3. If the answer to #1 is that the PCie lanes are still connected through the PCH, and if I had a chipset which used 2 dedicated PCie lanes per USB port (meaning 16Gbs minus protocol and coding overheads) , could this still allow me to get closer to 10Gbs? Said another way, if I need 2 USB Gen2 ports, and for each one I use 2 dedicated lanes (meaning 4 total lanes) and a dedicated chipset to host the USB ports, even if it's through the DMI/OPI bus, is this something that still could get us closer to my goal of 9Gbs per USB port with 2 USB ports running simultaneously?

n_scott_pearson · ‎07-07-2020

My responses by the numbers...

Both can be correct. This is a design decision of the board manufacturer. It may not affect your cases, but there are also plenty of boards that utilize PCIe bridge devices that simply take the resources of one PCIe lane and spread it across multiple downstream PCIe lanes. This is common, for example, in boards that need to support multiple PCIe graphics cards.
I don't know of any specific way to do so. It can be at least implied by testing downstream device performance (yea, I know; that's not the kind of answer you are looking for, but all I can provide).
I don't think so. Just because you make additional bandwidth available doesn't mean that realtime factors will not ensure that "protocol and coding overheards" don't affect overall bandwidth possible (because they certainly will).

...S

mikoz · ‎07-07-2020

As to #1, I guess I'll contact the board maker.
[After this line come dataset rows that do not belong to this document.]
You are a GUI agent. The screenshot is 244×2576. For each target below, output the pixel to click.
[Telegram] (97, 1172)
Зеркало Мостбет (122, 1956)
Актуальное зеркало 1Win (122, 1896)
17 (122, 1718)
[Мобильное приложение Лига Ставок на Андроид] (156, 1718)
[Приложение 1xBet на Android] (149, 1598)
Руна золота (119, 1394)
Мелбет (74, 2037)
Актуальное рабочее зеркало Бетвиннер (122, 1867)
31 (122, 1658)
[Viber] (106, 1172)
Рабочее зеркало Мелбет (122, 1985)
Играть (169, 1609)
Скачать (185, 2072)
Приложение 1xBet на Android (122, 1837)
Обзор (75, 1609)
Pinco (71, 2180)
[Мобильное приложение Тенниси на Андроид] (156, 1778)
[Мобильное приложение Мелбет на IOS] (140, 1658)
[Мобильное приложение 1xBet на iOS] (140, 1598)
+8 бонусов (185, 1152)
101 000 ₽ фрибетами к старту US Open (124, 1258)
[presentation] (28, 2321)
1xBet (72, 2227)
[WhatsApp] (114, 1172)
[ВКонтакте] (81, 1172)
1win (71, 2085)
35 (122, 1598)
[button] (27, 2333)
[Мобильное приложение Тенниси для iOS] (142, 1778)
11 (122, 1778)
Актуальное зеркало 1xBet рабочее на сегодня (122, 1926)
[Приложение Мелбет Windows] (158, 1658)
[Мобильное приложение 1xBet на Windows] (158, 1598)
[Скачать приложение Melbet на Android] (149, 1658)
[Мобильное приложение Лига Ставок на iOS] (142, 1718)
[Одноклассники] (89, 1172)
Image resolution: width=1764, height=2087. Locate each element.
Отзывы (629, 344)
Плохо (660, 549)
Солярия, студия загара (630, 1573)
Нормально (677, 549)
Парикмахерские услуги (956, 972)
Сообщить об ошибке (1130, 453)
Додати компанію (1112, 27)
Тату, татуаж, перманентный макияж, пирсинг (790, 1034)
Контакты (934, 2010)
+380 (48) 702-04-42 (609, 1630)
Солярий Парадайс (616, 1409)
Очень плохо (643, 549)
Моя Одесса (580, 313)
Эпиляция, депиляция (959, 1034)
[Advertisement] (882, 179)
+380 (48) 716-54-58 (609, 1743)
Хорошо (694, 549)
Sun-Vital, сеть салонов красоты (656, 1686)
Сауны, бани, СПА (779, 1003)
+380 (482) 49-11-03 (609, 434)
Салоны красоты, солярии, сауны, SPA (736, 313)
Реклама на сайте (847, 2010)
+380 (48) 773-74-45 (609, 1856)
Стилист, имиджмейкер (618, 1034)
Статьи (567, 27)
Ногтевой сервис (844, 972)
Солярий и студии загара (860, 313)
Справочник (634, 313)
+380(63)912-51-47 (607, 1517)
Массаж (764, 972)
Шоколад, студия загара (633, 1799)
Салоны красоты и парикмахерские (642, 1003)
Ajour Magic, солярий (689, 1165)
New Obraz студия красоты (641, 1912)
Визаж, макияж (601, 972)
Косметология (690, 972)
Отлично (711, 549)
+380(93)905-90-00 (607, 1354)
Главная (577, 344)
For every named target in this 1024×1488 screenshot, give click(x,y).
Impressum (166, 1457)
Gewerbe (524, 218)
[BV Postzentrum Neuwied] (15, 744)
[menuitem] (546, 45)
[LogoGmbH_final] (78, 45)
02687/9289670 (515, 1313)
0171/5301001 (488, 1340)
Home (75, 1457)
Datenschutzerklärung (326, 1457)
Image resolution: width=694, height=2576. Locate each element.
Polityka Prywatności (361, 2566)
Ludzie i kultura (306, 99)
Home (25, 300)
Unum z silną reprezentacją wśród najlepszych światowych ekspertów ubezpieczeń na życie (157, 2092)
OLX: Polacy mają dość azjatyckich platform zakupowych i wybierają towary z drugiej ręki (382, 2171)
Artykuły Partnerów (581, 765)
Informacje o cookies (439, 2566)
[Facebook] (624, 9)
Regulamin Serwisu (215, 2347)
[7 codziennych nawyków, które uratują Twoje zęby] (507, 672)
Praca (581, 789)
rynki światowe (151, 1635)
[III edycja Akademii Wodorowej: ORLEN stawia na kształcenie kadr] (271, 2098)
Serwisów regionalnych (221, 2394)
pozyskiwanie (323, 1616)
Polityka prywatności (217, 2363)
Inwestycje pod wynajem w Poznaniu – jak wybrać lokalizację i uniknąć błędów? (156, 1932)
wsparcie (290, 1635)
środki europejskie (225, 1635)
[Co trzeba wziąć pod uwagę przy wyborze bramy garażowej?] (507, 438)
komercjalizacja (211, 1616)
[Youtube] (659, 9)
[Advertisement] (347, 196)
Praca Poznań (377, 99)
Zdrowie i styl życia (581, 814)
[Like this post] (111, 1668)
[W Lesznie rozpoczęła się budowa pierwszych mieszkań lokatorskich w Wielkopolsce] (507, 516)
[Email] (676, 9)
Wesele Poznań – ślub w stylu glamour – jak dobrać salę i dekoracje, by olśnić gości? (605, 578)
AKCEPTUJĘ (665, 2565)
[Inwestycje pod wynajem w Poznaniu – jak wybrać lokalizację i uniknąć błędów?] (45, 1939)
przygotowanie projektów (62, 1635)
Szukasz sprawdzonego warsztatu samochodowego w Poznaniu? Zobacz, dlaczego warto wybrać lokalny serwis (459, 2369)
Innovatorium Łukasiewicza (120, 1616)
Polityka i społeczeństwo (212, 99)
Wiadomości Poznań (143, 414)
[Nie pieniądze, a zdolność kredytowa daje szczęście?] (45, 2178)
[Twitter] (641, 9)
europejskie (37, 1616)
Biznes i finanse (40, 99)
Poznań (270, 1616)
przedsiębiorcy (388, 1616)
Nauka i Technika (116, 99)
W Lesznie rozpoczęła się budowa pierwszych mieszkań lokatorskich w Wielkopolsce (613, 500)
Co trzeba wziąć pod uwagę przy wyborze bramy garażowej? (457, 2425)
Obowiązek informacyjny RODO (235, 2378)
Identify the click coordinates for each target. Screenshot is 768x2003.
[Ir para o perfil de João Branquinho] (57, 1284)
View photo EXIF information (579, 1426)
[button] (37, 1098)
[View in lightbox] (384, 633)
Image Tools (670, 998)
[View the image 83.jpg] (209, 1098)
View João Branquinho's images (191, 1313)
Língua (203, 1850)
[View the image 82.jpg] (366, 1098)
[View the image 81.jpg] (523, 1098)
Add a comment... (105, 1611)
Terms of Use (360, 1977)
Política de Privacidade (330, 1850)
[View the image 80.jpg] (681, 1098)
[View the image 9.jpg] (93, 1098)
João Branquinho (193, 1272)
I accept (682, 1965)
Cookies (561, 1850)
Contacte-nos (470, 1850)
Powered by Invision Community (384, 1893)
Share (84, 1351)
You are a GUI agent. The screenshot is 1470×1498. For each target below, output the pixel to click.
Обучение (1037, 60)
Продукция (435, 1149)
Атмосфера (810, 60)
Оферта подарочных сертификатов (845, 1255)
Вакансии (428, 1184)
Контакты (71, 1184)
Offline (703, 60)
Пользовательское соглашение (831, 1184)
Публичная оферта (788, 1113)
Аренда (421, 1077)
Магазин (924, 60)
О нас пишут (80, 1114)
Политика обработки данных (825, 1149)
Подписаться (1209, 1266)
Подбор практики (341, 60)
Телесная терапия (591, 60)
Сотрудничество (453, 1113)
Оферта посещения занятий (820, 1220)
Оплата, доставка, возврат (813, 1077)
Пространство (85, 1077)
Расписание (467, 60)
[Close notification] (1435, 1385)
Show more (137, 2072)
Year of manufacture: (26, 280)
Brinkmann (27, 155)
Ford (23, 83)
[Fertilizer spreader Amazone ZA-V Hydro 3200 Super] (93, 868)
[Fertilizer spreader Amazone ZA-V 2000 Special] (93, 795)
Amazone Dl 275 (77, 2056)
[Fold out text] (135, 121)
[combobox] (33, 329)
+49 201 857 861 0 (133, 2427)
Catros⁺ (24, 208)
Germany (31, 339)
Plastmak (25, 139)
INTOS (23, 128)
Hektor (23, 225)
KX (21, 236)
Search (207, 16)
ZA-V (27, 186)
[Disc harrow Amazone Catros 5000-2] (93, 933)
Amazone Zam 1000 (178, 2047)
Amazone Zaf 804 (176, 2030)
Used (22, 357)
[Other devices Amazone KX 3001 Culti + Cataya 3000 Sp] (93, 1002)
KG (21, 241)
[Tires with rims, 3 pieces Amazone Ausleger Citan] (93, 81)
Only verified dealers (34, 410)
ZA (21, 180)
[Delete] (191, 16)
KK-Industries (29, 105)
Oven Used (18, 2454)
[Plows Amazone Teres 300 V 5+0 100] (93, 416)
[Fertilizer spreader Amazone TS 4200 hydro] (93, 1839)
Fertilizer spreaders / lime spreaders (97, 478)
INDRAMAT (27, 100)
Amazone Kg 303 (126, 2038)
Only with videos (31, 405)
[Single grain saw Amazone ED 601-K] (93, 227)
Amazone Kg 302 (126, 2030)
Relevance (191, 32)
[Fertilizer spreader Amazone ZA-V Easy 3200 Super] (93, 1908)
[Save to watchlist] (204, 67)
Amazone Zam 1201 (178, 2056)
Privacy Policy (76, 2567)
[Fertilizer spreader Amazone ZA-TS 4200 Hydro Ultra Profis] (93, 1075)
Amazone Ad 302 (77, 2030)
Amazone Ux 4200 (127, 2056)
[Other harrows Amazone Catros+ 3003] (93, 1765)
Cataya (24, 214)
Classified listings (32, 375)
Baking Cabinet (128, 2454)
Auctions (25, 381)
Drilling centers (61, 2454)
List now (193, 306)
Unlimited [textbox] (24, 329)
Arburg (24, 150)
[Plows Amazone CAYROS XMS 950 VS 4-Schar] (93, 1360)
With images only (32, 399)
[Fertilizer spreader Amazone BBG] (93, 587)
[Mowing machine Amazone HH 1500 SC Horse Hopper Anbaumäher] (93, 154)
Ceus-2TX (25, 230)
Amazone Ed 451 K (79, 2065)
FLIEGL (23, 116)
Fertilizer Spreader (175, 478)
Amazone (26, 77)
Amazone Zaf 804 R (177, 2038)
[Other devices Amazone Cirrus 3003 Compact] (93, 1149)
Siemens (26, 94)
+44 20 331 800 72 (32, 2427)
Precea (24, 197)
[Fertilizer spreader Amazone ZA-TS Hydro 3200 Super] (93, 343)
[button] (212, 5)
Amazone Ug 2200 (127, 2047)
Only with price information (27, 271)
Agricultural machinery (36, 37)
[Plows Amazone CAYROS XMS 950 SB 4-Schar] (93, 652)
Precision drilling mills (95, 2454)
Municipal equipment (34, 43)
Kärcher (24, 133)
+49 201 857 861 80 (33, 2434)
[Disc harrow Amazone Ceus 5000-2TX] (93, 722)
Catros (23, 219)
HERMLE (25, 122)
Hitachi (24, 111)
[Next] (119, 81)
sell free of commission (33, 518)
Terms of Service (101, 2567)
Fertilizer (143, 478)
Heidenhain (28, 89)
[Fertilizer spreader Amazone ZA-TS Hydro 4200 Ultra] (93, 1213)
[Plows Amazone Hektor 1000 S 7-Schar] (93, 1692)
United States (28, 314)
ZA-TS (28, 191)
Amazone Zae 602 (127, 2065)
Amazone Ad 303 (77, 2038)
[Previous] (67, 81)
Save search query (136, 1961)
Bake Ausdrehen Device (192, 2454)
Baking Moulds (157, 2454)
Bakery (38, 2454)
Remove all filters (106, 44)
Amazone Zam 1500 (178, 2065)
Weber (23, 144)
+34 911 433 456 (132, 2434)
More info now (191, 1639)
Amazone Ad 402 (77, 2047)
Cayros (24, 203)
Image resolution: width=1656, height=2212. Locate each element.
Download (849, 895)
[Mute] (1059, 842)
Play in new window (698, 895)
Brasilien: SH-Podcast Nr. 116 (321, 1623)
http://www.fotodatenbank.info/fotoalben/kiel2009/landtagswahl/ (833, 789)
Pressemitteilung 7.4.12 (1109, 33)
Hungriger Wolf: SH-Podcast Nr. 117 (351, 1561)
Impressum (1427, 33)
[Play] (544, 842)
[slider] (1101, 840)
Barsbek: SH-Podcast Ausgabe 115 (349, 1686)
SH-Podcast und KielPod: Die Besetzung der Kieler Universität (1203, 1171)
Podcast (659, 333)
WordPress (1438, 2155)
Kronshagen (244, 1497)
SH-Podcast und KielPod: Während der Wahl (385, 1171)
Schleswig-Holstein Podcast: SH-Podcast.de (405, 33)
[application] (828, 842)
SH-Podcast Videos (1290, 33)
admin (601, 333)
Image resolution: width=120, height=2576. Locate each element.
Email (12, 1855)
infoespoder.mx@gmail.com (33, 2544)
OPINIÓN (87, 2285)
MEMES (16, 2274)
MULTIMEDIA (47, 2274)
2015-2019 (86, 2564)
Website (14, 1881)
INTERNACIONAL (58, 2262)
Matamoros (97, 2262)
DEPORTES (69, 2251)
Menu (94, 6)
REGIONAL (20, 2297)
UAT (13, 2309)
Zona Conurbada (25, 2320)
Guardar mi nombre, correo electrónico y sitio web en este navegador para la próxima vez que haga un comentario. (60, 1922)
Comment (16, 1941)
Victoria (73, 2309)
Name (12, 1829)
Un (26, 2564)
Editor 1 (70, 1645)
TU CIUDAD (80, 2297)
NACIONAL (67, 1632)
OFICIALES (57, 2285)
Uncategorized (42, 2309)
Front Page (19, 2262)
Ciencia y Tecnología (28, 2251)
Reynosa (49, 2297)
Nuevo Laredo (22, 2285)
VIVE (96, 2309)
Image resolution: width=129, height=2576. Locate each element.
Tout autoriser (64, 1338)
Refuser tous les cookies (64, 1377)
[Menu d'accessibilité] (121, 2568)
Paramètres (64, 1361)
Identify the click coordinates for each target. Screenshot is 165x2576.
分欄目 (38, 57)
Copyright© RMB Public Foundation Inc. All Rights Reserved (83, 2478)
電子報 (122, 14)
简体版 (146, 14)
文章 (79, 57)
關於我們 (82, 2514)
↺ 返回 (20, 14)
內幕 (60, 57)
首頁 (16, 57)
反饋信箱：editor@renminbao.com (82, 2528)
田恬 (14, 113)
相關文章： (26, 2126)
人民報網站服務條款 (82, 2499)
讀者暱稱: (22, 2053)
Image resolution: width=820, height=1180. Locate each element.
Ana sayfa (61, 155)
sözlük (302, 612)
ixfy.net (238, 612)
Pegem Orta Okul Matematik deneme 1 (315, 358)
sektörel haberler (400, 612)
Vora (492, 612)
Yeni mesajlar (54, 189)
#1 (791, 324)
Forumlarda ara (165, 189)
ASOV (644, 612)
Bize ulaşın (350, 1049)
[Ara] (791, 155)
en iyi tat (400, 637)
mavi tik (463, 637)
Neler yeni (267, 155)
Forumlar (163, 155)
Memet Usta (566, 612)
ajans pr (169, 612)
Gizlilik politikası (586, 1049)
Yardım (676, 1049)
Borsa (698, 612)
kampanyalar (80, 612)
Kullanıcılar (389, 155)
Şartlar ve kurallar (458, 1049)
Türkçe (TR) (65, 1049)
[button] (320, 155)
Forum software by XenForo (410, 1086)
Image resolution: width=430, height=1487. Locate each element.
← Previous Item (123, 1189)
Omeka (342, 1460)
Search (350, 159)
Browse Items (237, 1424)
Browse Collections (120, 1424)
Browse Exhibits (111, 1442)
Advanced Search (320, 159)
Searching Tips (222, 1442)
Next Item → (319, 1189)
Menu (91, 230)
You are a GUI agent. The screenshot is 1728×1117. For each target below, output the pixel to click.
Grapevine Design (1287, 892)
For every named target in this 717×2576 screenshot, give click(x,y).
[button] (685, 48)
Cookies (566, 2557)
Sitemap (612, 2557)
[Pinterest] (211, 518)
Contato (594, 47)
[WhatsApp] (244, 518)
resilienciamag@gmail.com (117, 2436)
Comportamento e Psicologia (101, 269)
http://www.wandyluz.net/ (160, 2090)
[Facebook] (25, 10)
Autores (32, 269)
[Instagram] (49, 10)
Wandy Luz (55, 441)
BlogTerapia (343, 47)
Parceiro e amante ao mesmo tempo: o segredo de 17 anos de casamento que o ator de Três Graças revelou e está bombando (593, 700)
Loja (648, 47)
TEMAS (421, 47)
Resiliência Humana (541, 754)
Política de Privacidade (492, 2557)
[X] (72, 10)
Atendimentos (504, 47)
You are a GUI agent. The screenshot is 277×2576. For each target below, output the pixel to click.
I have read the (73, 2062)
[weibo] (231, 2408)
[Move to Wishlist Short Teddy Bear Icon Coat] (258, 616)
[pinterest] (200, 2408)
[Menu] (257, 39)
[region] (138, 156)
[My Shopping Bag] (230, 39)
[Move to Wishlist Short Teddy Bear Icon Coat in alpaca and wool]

As to #3, maybe I wasn't clear. I understand that protocol and coding overhead is *always* there. I was just trying to say that you never get to 8Gbs on a PCIe Gen3 lane no matter what, given the protocol and coding overheads. What am I saying is that you know my goal of getting 2x 9Gbs Tx and Rx streams running simultaneously on 2 USB 3.1Gen2 ports, and, given that, if the data is being funneled through the bus to the PCH, would I stand a *better* chance of getting 2 USB ports worth of 9+Gbs if I used TWO LANES of PCIe per USB port using a commercially available chipset (*) per USB port, as opposed to using the native USB ports which share two PCIe lanes over the PCH.

Is that clear?

(*) these do exist, you can take 2 PCIe Gen3 lanes to service ONE USB 3.1Gen2 port.

n_scott_pearson · ‎07-07-2020

No, I understood your question - and No, I do not believe that the extra bandwidth will make a significant difference (certainly not get you to 9Gb/s). Why? Because most transfers are transactional in nature and thus will always have an effect in real-time. That is, a new transaction is not going to be requested while the previous is in flight, essentially wasting most of the additional bandwidth that you have provided. Yes, you'll get a bit, but not as much as you would expect.

...S